Abstract

Agenesis of the septum pellucidum is a rare congenital defect that has been associated with psychiatric disorders, cognitive deficits, learning disabilities, seizures, and neuropsychiatric disturbances. We present the case of a patient with partial agenesis of the septum pellucidum who exhibits disorganized behavior and paranoid and persecutory delusions. We add to the literature of incidental neuropsychiatric symptoms in patients with partial agenesis of the septum pellucidum which is an area that requires further exploration and study. We discuss the implications of these findings in light of previous literature findings.

1. Introduction

The implications of agenesis of the septum pellucidum are varied, and its role in neuropsychiatric manifestations is an area to be explored. The septum pellucidum develops embryologically from the primitive lamina terminalis, forming a neural structure located above the fornix and below the body, genu, and rostrum of the corpus callosum, consisting of a thin translucent plate of 2 laminae. “The 1.3-3.0 mm wall [of the septum pellucidum], contains glial cells, some scattered neurons, fiber bundles, and veins that connect with the choroid plexus veins” [1]. The septum pellucidum has connections with the hippocampus via precommissural fornix fibers and the hypothalamus via the medial forebrain bundle of Broca [1]. The absence of the septum pellucidum is a phenomenon that occurs in 2-3 of 100,000 births in the general population [2]. Agenesis may occur as part of trisomy 13, 18, and 21 syndromes as there is a high association between abnormal septum pellucidum and chromosomal abnormalities [3]. Beaton et al. showed that a hemizygotic microdeletion of 22q11.2 leads to septum pellucidum abnormalities, thereby possibly providing a biomarker that is suggestive of atypical brain development that increases the risk for neurobiological disorders [4].

Literature has shown that schizophrenia, affective psychosis, self-mutilation, developmental delays, atypical psychosis, and bipolar disorder have been found in patients that show septum pellucidum agenesis (SPA) on imaging [59]. However, no direct correlation can be drawn between neurobiological disorders and SPA, as multiple abnormalities have been seen on imaging in the respective patients.

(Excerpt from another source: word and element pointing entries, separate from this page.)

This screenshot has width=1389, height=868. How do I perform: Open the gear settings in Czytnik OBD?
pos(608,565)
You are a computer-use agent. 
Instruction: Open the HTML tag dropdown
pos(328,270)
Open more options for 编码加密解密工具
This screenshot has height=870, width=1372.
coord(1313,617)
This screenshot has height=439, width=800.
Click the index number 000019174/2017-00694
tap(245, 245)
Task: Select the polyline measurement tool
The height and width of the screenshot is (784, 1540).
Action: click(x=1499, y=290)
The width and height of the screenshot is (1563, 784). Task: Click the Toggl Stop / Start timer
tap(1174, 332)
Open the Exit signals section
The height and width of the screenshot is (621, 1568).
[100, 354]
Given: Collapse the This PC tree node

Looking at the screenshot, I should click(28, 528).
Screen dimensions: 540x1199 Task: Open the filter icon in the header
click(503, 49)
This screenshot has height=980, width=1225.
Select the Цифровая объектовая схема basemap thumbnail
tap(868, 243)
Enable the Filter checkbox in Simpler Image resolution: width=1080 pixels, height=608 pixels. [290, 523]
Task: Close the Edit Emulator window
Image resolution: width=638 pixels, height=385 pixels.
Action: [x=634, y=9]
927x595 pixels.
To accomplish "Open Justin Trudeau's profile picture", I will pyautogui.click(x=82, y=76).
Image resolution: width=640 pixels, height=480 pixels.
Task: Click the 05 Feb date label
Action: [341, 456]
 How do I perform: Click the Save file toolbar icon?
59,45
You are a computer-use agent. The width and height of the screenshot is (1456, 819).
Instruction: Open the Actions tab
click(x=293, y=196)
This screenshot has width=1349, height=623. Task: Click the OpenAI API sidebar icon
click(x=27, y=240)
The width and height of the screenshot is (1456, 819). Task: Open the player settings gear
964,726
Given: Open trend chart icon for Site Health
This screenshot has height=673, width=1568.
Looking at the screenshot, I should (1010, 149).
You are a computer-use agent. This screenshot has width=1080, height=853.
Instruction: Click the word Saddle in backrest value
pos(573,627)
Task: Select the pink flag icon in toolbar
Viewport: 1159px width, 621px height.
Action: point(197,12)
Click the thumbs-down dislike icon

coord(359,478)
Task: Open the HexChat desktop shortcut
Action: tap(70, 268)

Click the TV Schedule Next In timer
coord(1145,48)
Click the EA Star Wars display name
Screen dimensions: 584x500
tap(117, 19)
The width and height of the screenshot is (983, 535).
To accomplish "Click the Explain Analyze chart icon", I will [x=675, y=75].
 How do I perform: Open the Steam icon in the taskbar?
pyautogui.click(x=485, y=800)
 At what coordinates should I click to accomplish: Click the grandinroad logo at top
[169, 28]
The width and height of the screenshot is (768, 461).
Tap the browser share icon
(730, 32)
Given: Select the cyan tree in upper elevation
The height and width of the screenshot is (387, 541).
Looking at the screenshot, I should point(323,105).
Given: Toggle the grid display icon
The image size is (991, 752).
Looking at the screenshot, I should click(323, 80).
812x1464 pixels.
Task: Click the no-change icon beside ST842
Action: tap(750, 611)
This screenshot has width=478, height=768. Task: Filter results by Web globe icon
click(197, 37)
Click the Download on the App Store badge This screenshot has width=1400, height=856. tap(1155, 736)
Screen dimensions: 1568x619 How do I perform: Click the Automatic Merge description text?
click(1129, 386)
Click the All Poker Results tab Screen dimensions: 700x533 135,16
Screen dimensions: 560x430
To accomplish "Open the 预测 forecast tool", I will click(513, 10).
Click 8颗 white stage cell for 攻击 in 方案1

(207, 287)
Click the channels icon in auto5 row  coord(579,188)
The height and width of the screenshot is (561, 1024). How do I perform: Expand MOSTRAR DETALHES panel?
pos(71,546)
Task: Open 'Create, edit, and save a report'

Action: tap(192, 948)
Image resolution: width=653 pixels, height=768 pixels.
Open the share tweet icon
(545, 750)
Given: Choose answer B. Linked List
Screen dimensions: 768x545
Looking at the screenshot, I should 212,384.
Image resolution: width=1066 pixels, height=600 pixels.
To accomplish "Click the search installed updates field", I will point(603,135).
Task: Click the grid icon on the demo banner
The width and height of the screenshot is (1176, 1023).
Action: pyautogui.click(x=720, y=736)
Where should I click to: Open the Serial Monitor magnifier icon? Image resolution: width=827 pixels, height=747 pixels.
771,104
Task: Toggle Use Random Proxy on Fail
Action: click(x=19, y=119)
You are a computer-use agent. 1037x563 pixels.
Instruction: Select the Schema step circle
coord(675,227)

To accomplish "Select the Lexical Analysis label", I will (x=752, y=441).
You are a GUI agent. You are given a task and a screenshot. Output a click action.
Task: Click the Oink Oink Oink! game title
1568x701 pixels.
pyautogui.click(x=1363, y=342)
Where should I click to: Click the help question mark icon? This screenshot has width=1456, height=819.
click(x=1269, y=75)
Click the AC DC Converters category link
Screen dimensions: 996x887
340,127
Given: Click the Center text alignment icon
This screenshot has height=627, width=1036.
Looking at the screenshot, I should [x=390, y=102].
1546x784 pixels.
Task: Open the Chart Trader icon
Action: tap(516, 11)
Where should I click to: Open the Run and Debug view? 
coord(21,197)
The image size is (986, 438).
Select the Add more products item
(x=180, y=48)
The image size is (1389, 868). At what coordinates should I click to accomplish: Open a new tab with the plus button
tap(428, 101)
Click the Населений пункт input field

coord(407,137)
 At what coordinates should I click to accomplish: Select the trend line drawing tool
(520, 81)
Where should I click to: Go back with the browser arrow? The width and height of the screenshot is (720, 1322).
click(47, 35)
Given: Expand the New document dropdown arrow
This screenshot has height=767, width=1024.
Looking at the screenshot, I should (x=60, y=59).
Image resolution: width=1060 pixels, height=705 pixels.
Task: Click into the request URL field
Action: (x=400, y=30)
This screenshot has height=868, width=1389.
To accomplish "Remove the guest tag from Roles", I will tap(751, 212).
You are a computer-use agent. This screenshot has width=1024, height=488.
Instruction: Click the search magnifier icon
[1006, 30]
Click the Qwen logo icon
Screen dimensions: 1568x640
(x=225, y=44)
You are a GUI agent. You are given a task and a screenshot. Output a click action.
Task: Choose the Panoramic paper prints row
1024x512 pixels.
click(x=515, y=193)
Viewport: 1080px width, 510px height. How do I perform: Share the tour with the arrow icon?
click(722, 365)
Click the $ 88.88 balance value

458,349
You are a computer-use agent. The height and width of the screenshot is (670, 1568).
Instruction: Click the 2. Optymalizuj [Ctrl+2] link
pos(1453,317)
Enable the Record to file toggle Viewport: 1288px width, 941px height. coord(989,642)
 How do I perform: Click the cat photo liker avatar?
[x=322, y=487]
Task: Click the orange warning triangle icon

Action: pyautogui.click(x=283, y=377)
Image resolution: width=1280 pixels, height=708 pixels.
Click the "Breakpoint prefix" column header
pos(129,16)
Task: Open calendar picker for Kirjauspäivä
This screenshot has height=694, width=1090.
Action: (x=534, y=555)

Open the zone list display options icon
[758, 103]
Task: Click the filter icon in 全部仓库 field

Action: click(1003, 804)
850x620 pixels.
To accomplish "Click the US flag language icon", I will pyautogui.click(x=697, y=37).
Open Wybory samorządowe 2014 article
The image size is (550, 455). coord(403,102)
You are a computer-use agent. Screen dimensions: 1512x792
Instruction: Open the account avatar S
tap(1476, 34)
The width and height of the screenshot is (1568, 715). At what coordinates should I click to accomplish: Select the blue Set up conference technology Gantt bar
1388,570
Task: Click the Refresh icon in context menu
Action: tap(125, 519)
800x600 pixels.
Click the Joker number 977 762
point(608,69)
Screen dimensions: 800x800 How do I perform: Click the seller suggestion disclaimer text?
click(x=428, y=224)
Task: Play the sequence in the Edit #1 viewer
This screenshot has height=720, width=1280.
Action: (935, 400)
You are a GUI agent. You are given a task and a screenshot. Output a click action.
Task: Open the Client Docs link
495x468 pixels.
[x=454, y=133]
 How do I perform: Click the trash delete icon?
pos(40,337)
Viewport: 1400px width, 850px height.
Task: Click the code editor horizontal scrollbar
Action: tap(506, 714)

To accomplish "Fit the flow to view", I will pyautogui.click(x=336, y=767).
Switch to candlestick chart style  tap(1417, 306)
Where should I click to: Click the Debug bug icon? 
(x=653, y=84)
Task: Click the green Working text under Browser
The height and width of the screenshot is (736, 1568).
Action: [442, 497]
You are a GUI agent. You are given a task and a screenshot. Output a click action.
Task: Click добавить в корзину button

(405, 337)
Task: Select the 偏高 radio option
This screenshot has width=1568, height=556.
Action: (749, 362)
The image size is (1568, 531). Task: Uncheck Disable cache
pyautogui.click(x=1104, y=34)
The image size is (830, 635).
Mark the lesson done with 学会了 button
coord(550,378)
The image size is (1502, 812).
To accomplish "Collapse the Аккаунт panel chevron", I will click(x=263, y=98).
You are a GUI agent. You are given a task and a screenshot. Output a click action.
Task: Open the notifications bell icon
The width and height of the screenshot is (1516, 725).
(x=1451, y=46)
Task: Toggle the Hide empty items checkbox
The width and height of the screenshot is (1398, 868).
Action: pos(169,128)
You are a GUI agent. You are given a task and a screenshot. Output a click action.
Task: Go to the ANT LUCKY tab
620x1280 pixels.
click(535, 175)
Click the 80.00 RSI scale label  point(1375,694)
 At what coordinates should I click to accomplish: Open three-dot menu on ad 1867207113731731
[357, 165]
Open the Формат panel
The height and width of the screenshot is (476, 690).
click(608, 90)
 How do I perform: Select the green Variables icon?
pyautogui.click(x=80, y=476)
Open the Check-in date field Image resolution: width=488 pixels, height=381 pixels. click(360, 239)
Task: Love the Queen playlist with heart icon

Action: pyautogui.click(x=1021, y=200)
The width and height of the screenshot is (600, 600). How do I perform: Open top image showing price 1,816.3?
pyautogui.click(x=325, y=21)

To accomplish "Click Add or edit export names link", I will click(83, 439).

Some of the abnormalities seen on imaging are within the diencephalon region or are midline in general, but specific defects such as corpus callosum dysgenesis, cystic cavum vergae, cavum septum pellucidum (CSP), hippocampal dysgenesis, hydrocephalus, holoprosencephaly, syntelencephaly, septooptic dysplasia, and schizencephaly are also seen [3, 6, 8, 10, 11]. Visualization of all the cytoarchitectural disturbances that exist within the brain may not be possible due to the limitations of MRI [12].

We present the case of a patient who has septum pellucidum agenesis and explore the neuropsychiatric symptomatology and manifestations that she demonstrates.

2. Case Presentation

The patient is a 47-year-old Hispanic woman who was brought to the psychiatric emergency department following an episode of disorganized behavior. The patient was unable to provide details regarding the incident that led to her admission. We were able to, however, gain collateral information from the patient’s family that she had previously received outpatient psychiatric treatment for severe major depressive disorder with psychotic features, requiring inpatient treatment.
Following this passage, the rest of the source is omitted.